Setelah beberapa kali percobaan di lereng gunung, akhirnya ditemukan lokasi yang sesuai, dan di sana terdapat gua tersembunyi yang kemudian diberi nama Goa Safarwadi atau Goa Pamijahan.
Syekh Abdul Muhyi menjadikan gua ini sebagai tempat berkhalwat, beribadah, dan mendekatkan diri kepada Allah SWT. Tempat ini juga menjadi pusat pertemuan para ulama dan wali yang menyebarkan ajaran Islam di wilayah Jawa Barat, menyelaraskan dakwah dengan budaya masyarakat setempat.
Legenda Jalan ke Mekkah
Cerita yang turun-temurun menyebutkan bahwa ada lorong rahasia di dalam gua yang konon bisa menembus hingga ke Mekkah. Konon, para wali yang memiliki ilmu ma’rifat dapat menempuh jalan tersebut dalam sekejap mata untuk beribadah di Tanah Suci.
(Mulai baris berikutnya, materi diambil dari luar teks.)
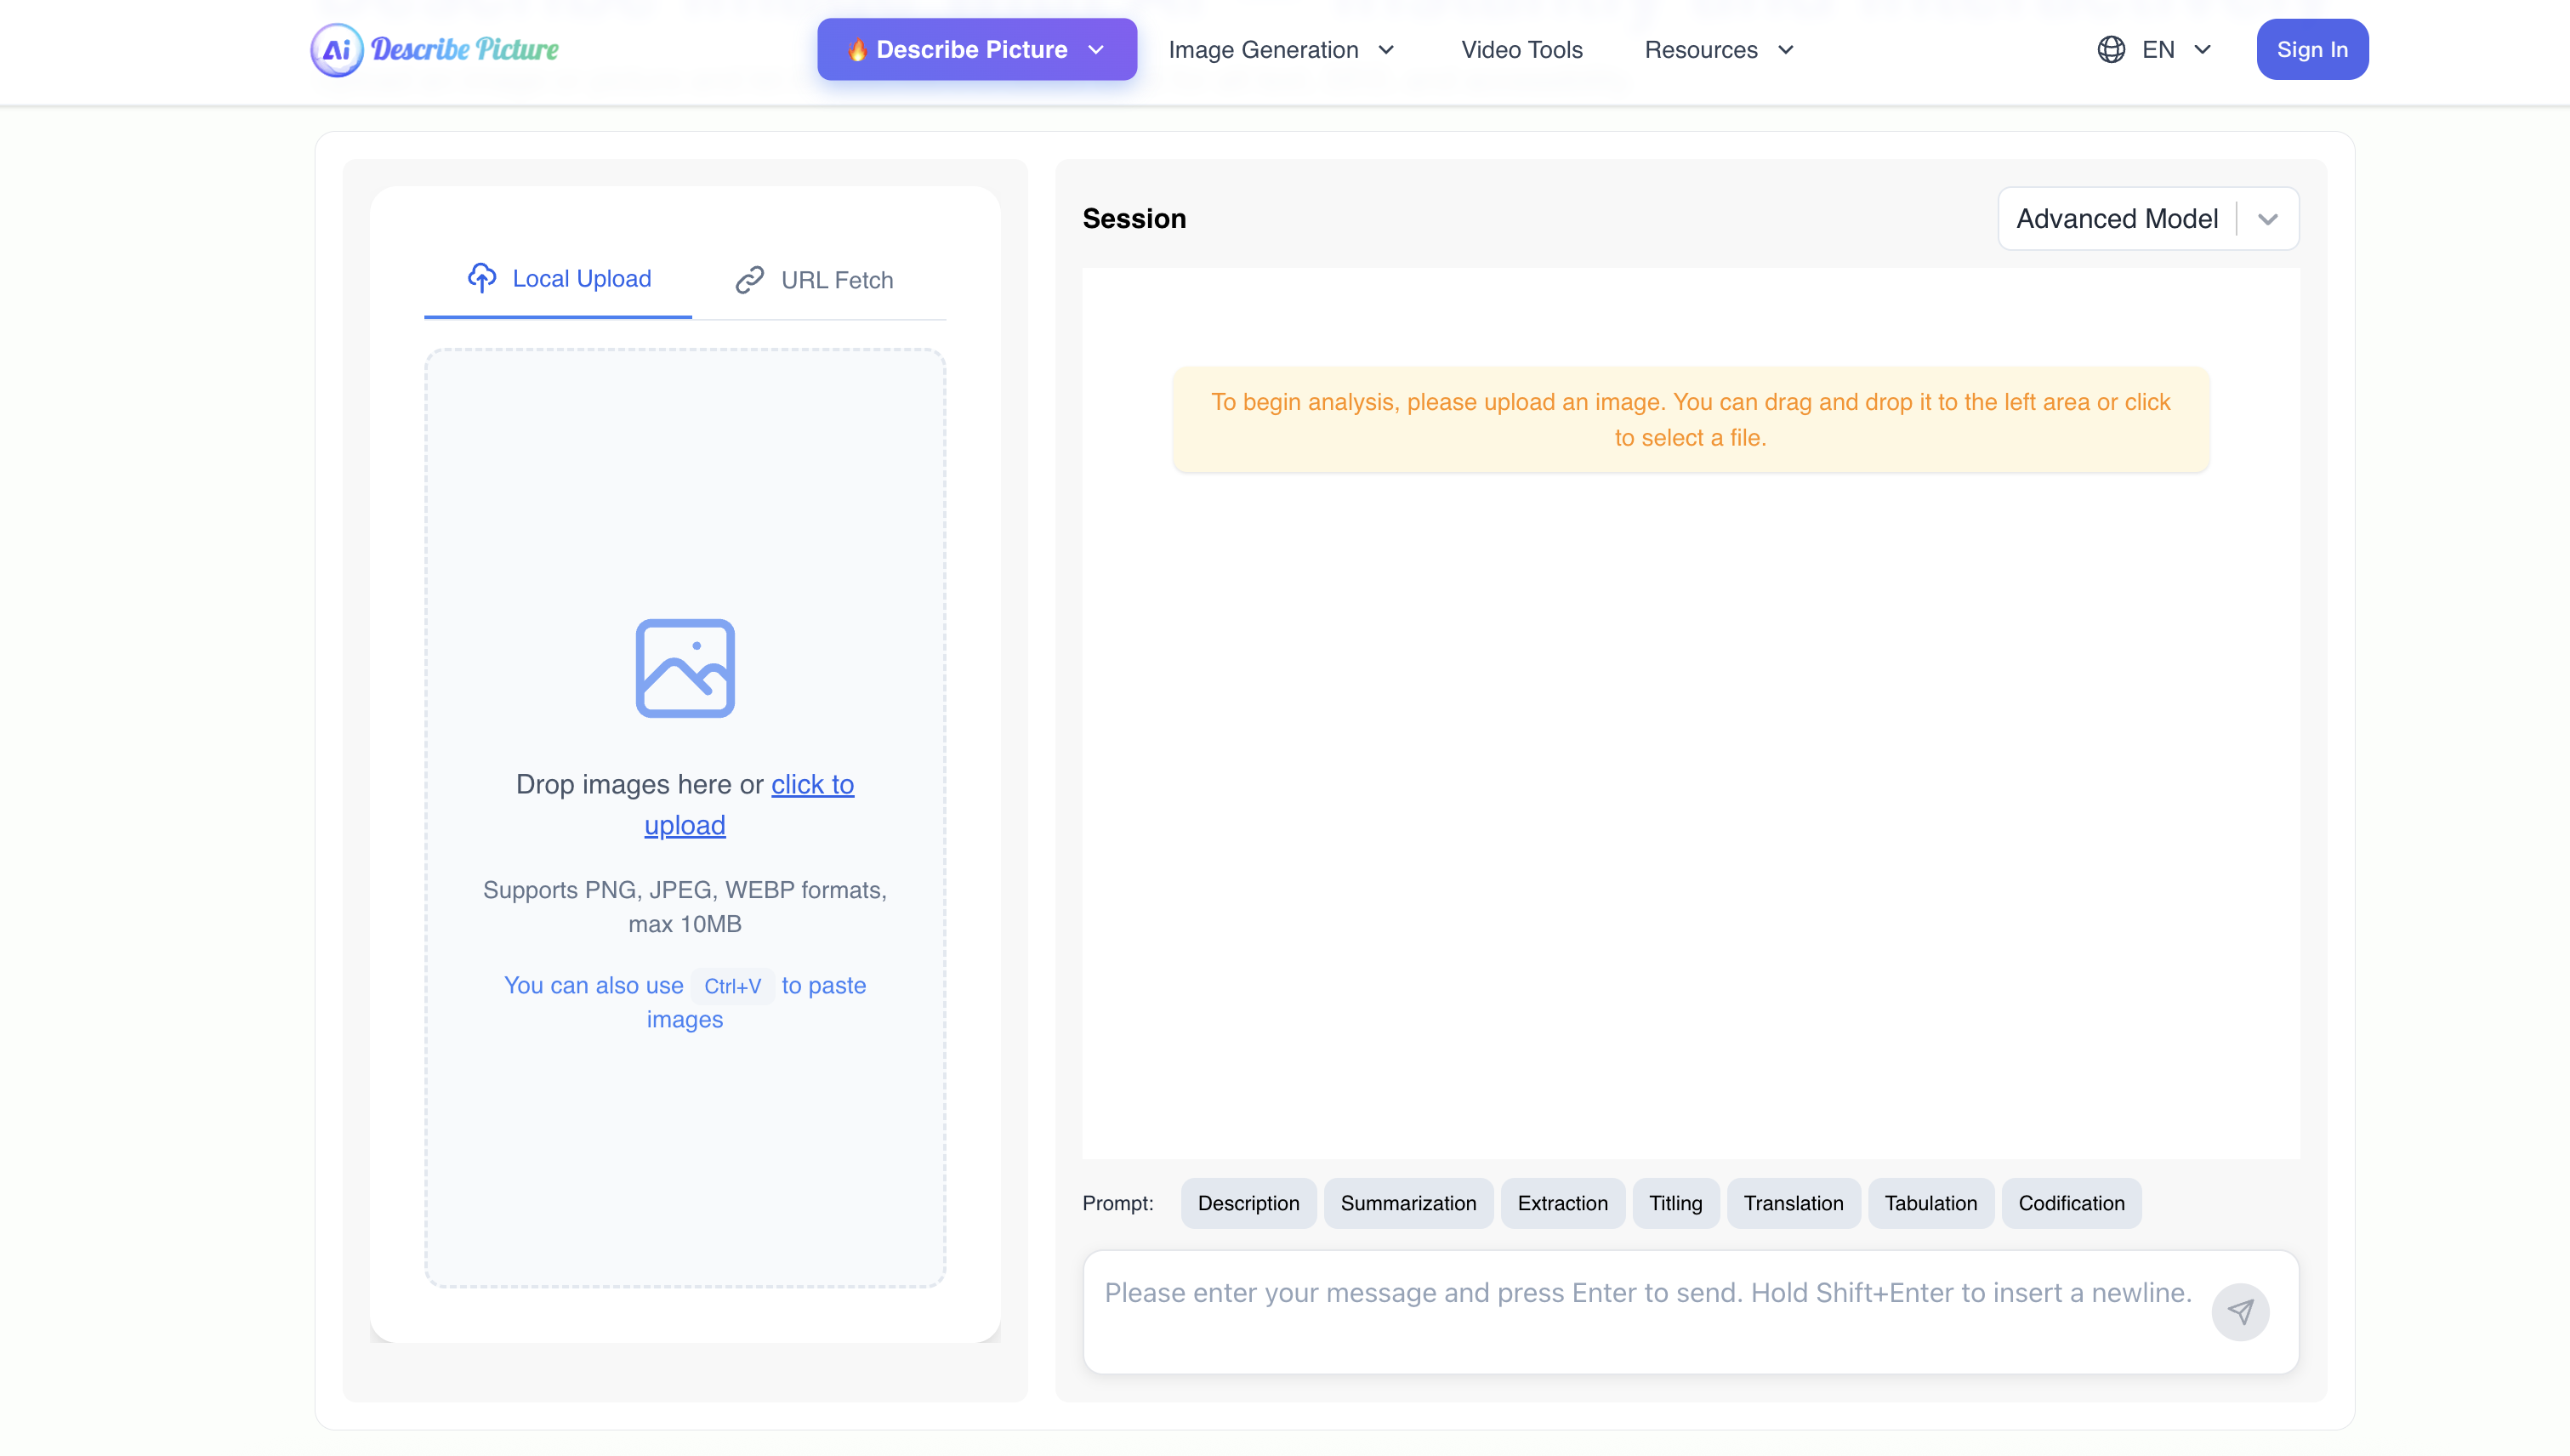Image resolution: width=2570 pixels, height=1456 pixels.
Task: Click the Describe Picture logo icon
Action: pos(337,50)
Masyarakat meyakini ini sebagai bukti karamah dan keistimewaan tempat ini, meski secara fisik lorong tersebut tidak terlihat oleh mata biasa dan hanya dipercaya sebagai bagian dari sejarah spiritual, bukan jalan fisik yang bisa dilalui siapa saja.
Keunikan Lain
Di dalam gua terdapat batu yang dipercaya masyarakat bisa mengeluarkan air atau “menangis” saat akan terjadi bencana alam atau peristiwa besar di sekitar wilayah tersebut, yang dianggap sebagai pertanda alam dan pesan ilahi.
Kini, Goa Pamijahan menjadi salah satu destinasi wisata ziarah yang ramai dikunjungi, sebagai pengingat jejak sejarah penyebaran Islam di tanah Sunda dan warisan para ulama terdahulu.